An old adage claims that a camel is a horse created by a committee. In the instance of Words and Ideas, however, the contributors and the editor have created a triple crown winner, perhaps even a Seabiscuit. In the early 1970’s word power courses became very popular, at least at large state universities that thrive on heavily-enrolled lecture courses. At that time, however, there was no single book, like Words and Ideas, that adequately presented materials needed for a roughly fifteen week course, and very few that provided much depth or context.
Even without its 164 URL’s, Words and Ideas would have been by far the best word power book of an earlier era and will, I trust, become a standard text for the current generation of students.
The book contains eight chapters: 1) “Word-Building Basics” 2) “Word-building tools: Greek Components” 3) “Word-building tools: Latin Components” 4) “Mythology” 5) “Medicine” 6) “Politics and Law” 7) “Commerce and Economics” 8) “Philosophy and Psychology.” While the chapters vary somewhat in format “Latin Components” constitutes a reasonably good paradigm of the others. To wit: Latin alphabet; Latin bases: nouns and verbs; Latin prefixes; Latin suffixes; noun-forming suffixes, adjective-forming suffixes, Verb-forming suffixes; Latin expressions; Bibliography and Further Reading; Web Sites: Names and URLs; and Exercises.
The chapter on “Medicine,” to cite another example, begins with a summary account of Greek medicine, and then discusses subsets of medicine of major importance such as anatomy and physiology and associated vocabulary. In the presentation of Roman medicine, a similar pattern appears with topics such as “Military Doctors,” “Surgery” and “Medical and Surgical Instruments,” again followed by brief summaries of related vocabulary, and concludes with study of both Greek and Latin derivatives. The bibliography for this chapter runs the gamut from alternatives to Words and Ideas such as Ayers’ Bioscientific Terminology and Dunmore and Fleischer’s Medical Terminology: Exercises in Etymology to scholarly treatises such as G. E. R. Lloyd’s Hippocratic Writings. The web sites offer a comparable breadth from “Ancient Medicine” to “Medword.”
Ancient texts are frequently cited. Indeed Words and Ideas contains a wealth of useful, translated passages relevant to its various subsections. In a discussion of the theory of humors, the appropriate passage from Hippocrates on the medical effect of geographical location is presented in translation (Airs, Waters, Places 1, p. 109). Similarly a description of characteristics appropriate for a successful a midwife also finds citation (Soranus, Gynecology 1. 2-4, p. 116).
Aristotle’s definition of Polis can be found in “Politics and Law.” The text translated is Aristotle, Politics 1252b-1253a, p. 146. Once students have read these brief passages, one hopes that they and perhaps their teachers will be inspired to delve further.
The exercises at the conclusion of each chapter contain familiar drills: “Explain the origin of the word diagnosis” [diagnosis in bold] and “The government attempted to impose its will upon the populace in a Procrustean manner.” But, as the examples above show, the book is by no means bound to brute memorization. The chapter on medicine, for example, also asks: “List two basic differences between Greco-Roman medical practice and modern Western medical practice. Be sure to identify the ancient and modern practices in each difference you cite.”
Classicists’ love of the languages that they teach finds its way into this book through “lessons,” large and small, on Latin and ancient Greek. A small lesson in Latin: “Give the meaning of each of the following Latin phrases in English and for each phrase write a sentence of your own in which you incorporate the phrase. a. in camera b. vice versa, and so on. In short, the book examines “language” in meaningful ways.

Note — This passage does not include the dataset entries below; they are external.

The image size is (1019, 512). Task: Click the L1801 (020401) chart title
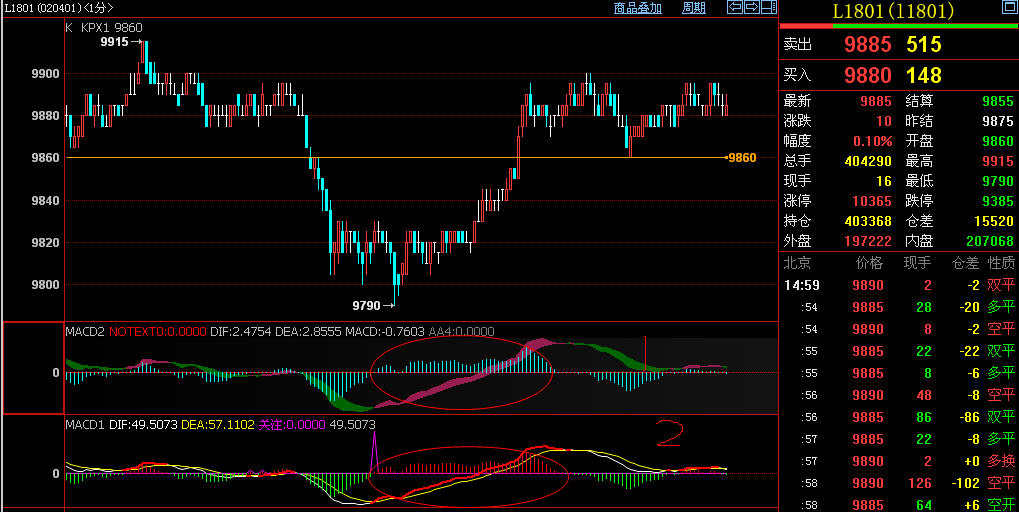click(56, 8)
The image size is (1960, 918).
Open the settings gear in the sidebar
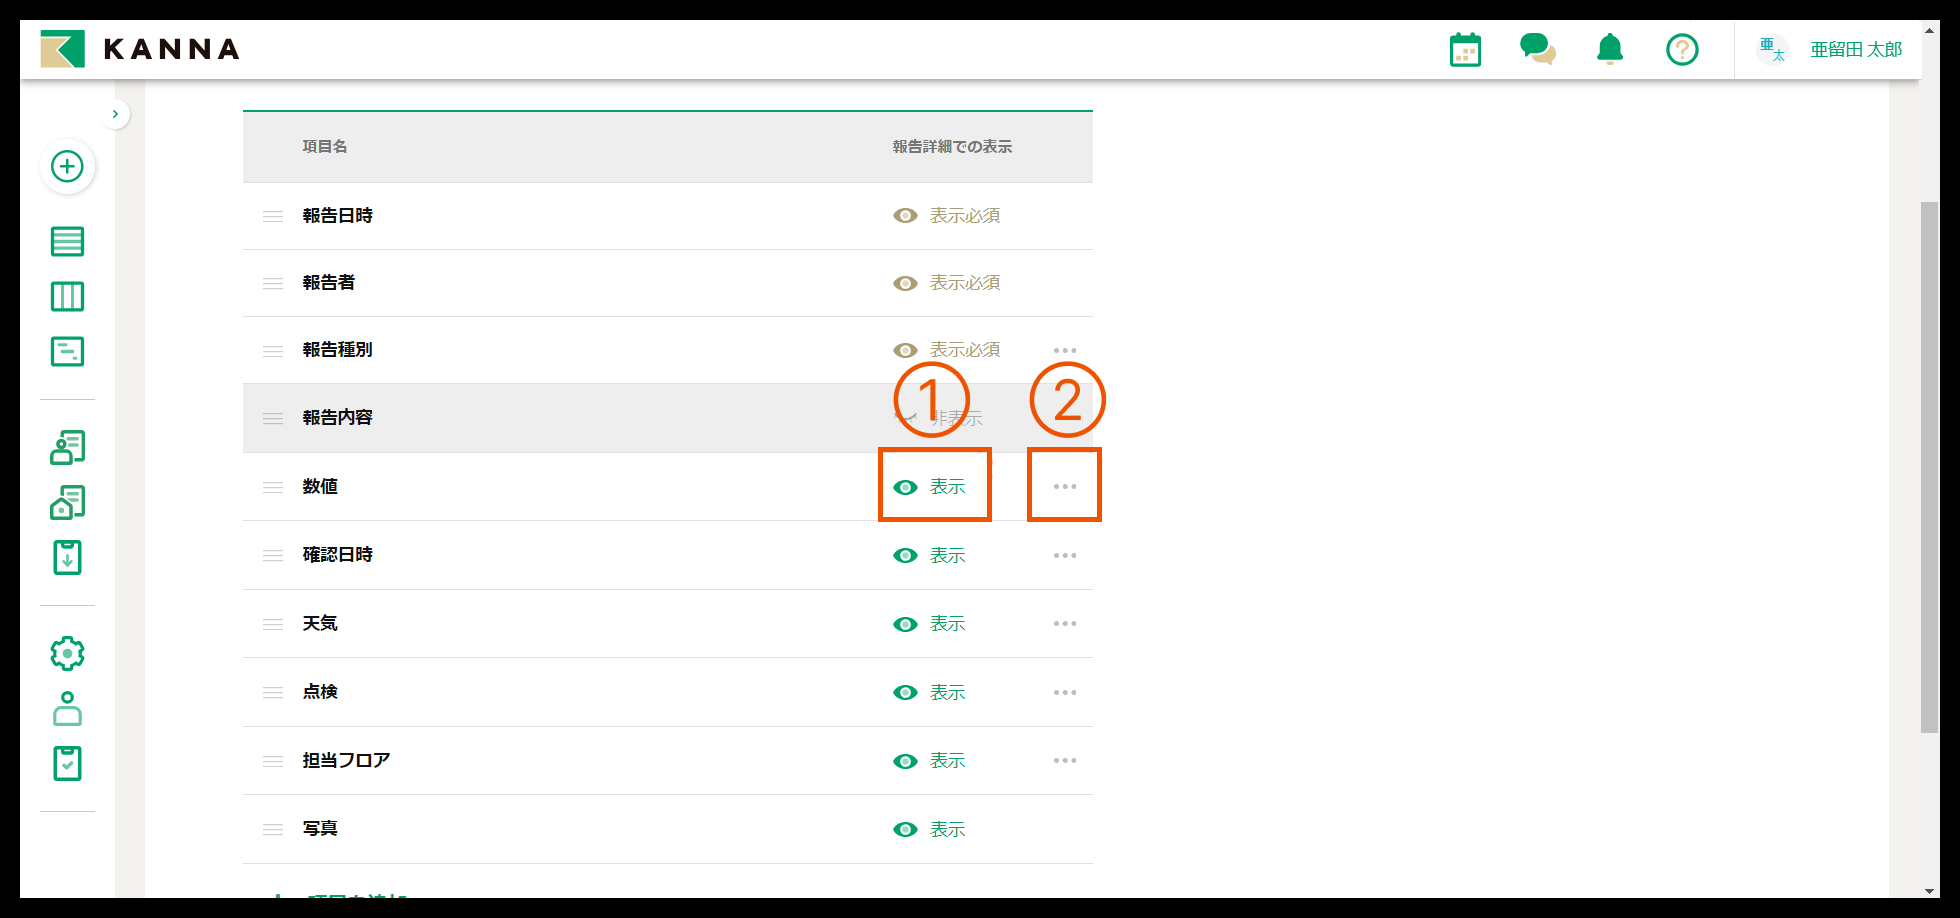(x=67, y=652)

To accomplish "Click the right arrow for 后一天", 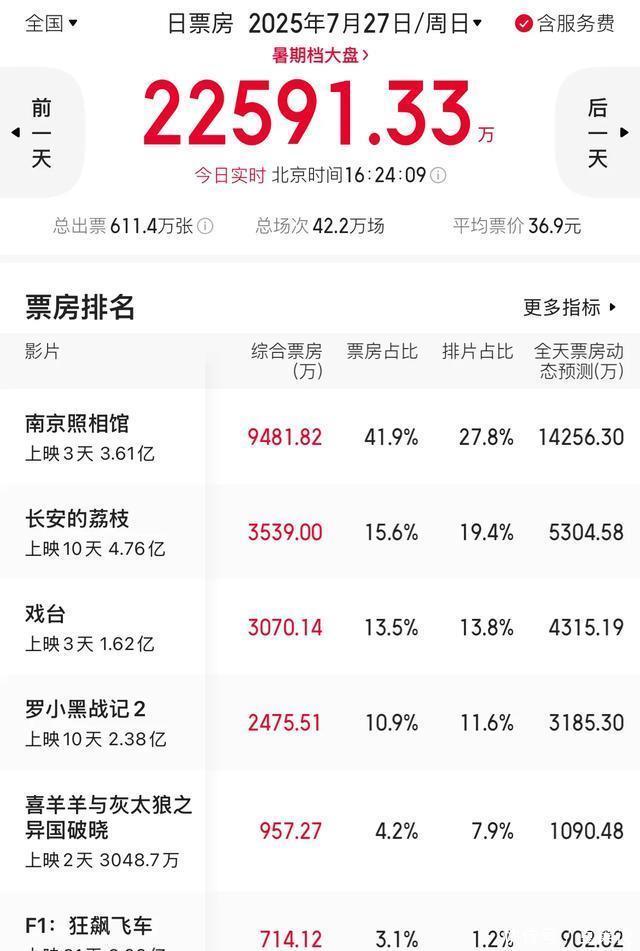I will [x=624, y=132].
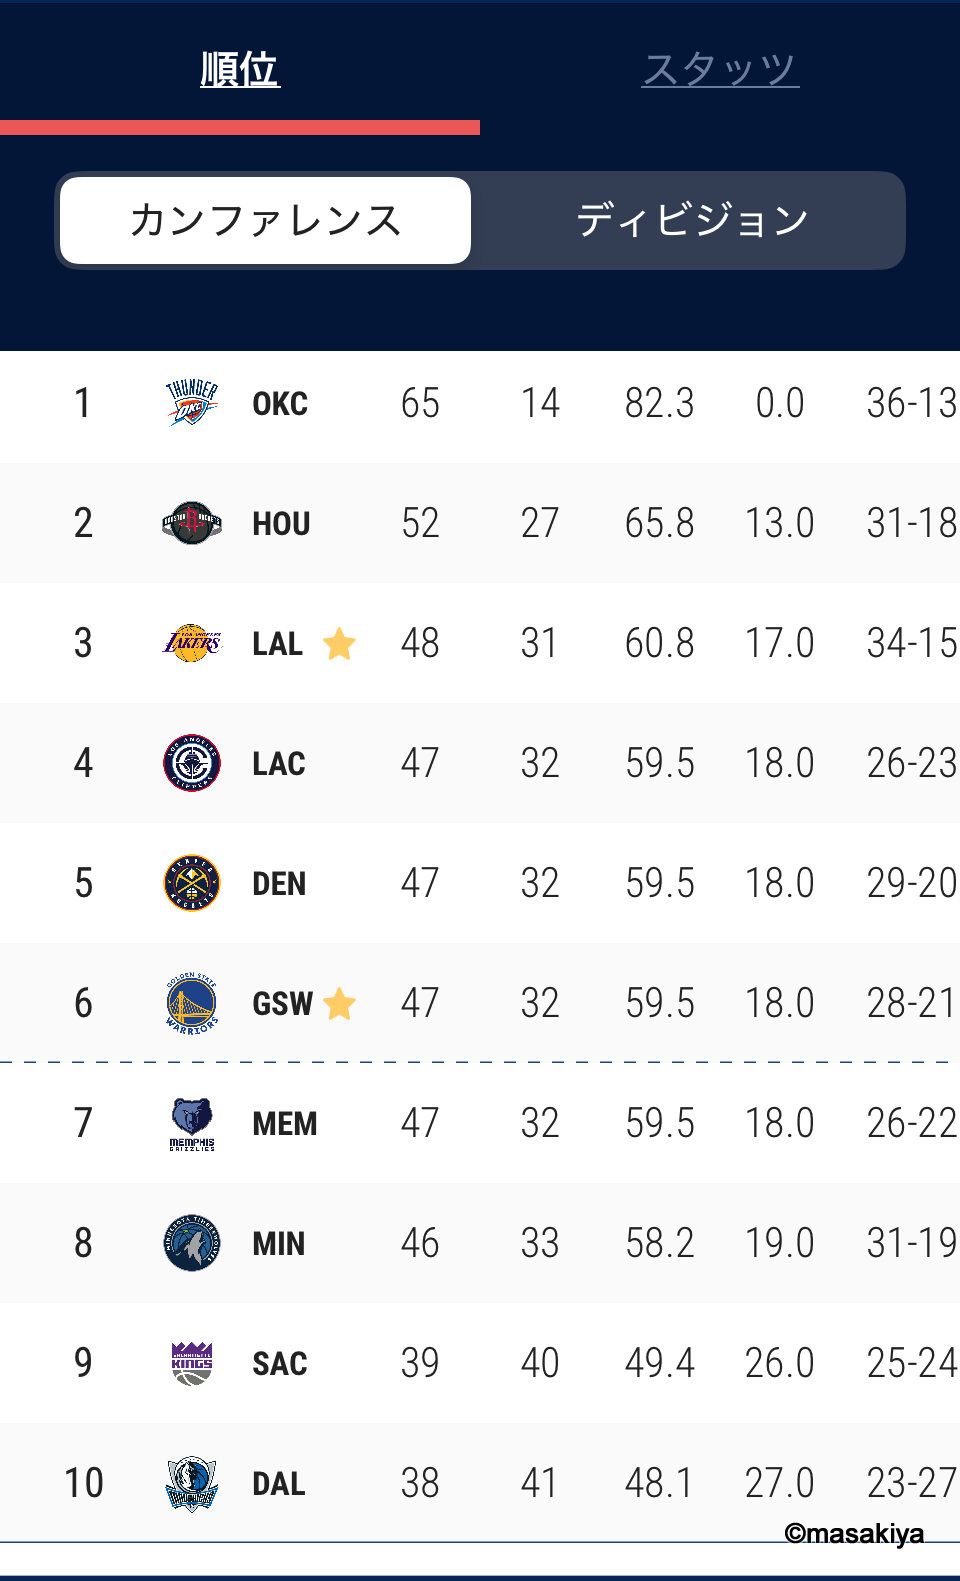This screenshot has width=960, height=1581.
Task: Click the Oklahoma City Thunder logo
Action: coord(191,403)
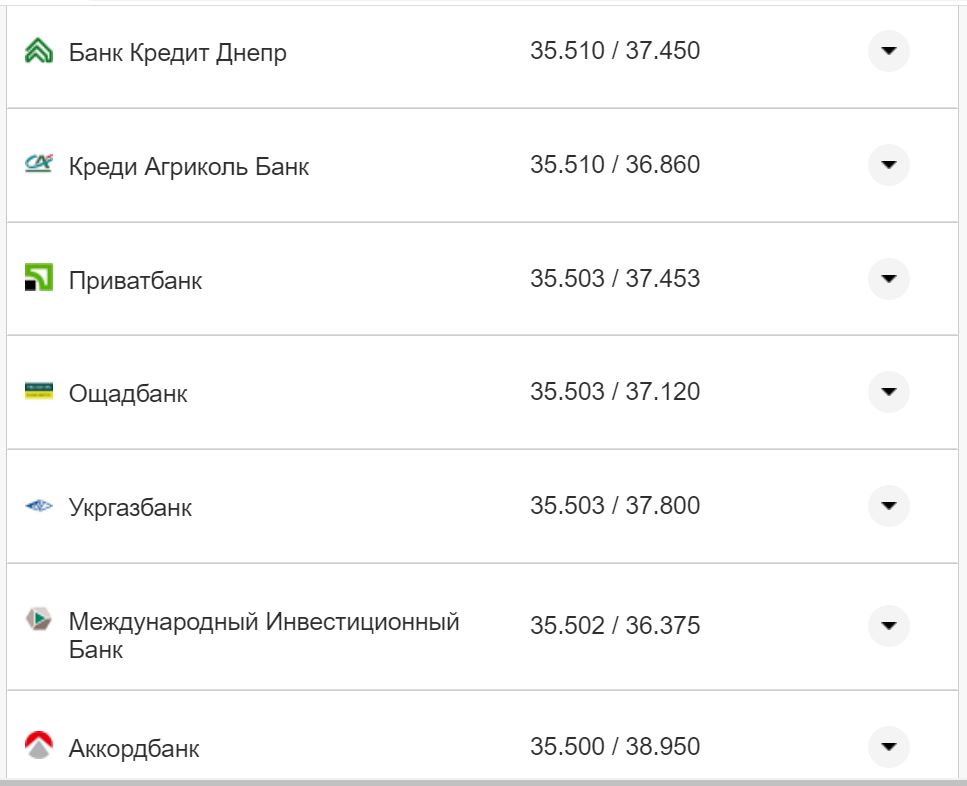Image resolution: width=967 pixels, height=786 pixels.
Task: Expand the Креди Агриколь Банк details
Action: pos(888,164)
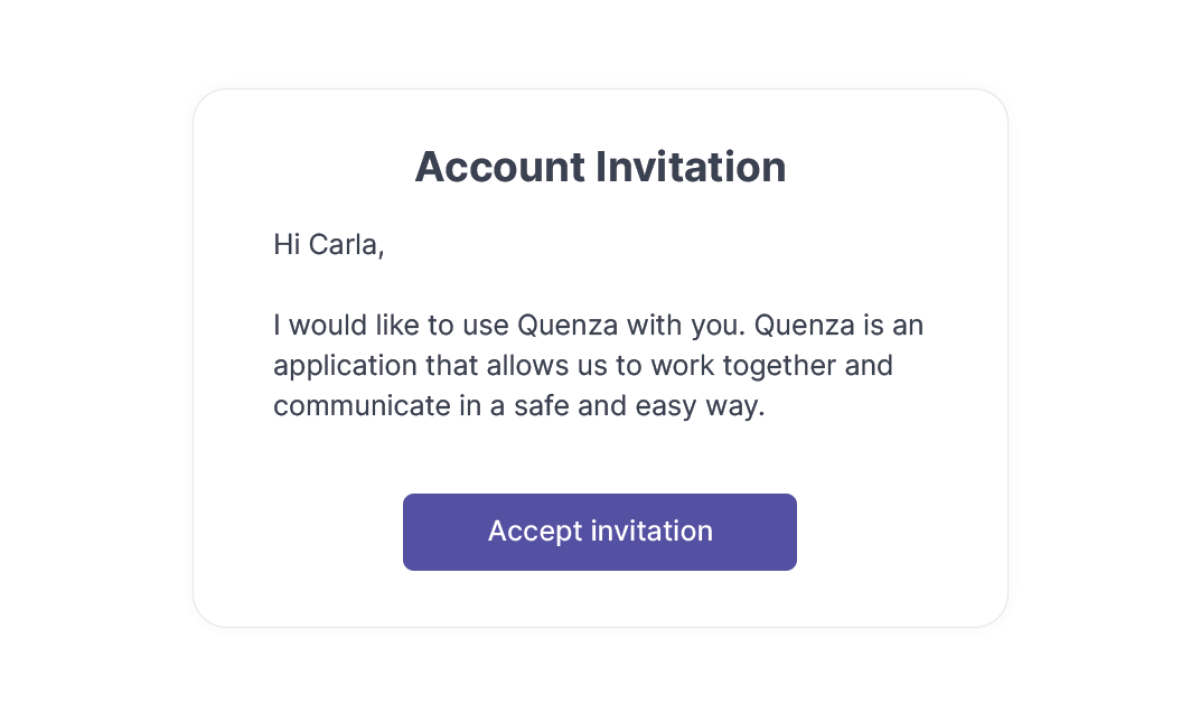The width and height of the screenshot is (1200, 714).
Task: Click the line starting "communicate in a safe"
Action: (x=518, y=407)
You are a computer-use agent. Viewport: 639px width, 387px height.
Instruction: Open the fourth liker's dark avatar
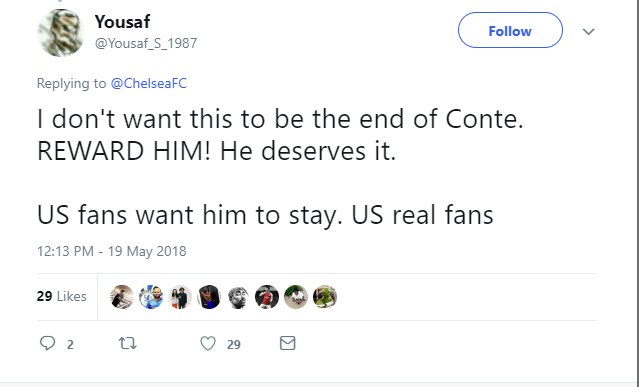click(209, 297)
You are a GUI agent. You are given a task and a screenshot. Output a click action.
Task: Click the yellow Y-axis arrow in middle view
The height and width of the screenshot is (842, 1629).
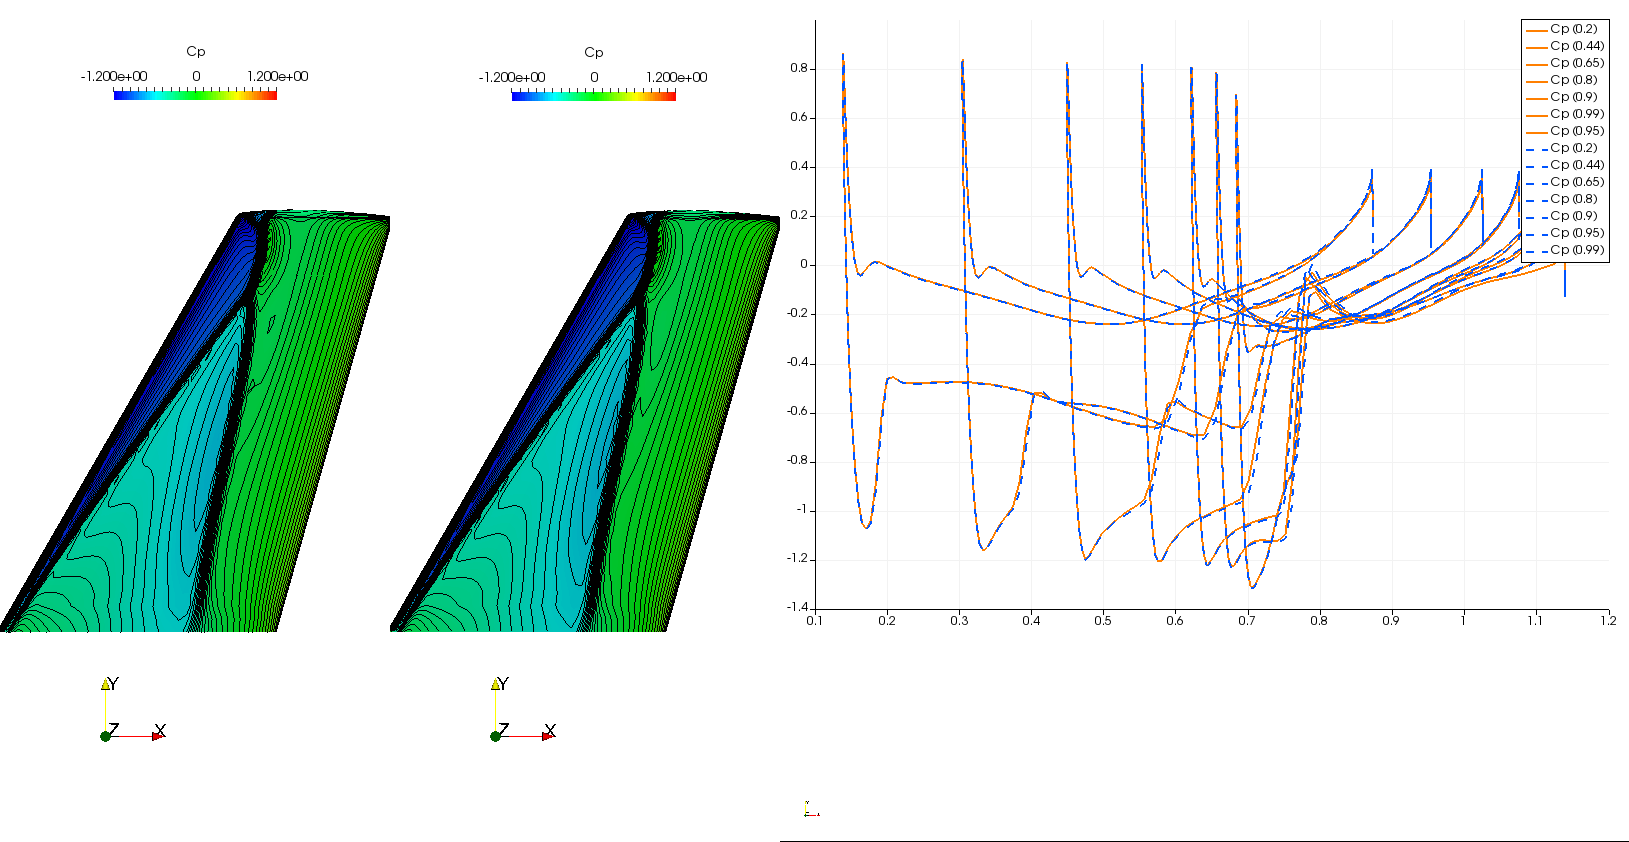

In a text of this breadth, an occasional error of detail is all but inevitable. On p. 38, there is an error of incorrectly transferred location: under the column entitled “Greek word,” law is found and nomos appears under the column for “meaning of Greek.” So too one might quibble about the section on “Roman Trade and Transport” for in addition to “Road and Sea Transport” there might have been a note on the extensive use of the canals on the Italian peninsula during antiquity. Perhaps some might also object to the use of drawn pictures (“cartoons”) to illustrate meanings of words, but given the visual orientation of today’s students and given the amount of memorization (anathema to both yesterday’s and today’s students) involved in any word power course, the illustrations are welcome.
In fact, in planning this book, the editor and his contributors faced an exceptionally difficult task of selection lest they produce a multitome reference work. One could transform the topic “Technology in the Greek and Roman World” (a section of chapter 7) into a fifteen week course. Given the scope of the endeavor, Words and Ideas is as comprehensive as possible and eminently usable by advanced secondary school students and by undergraduates. It will serve them well.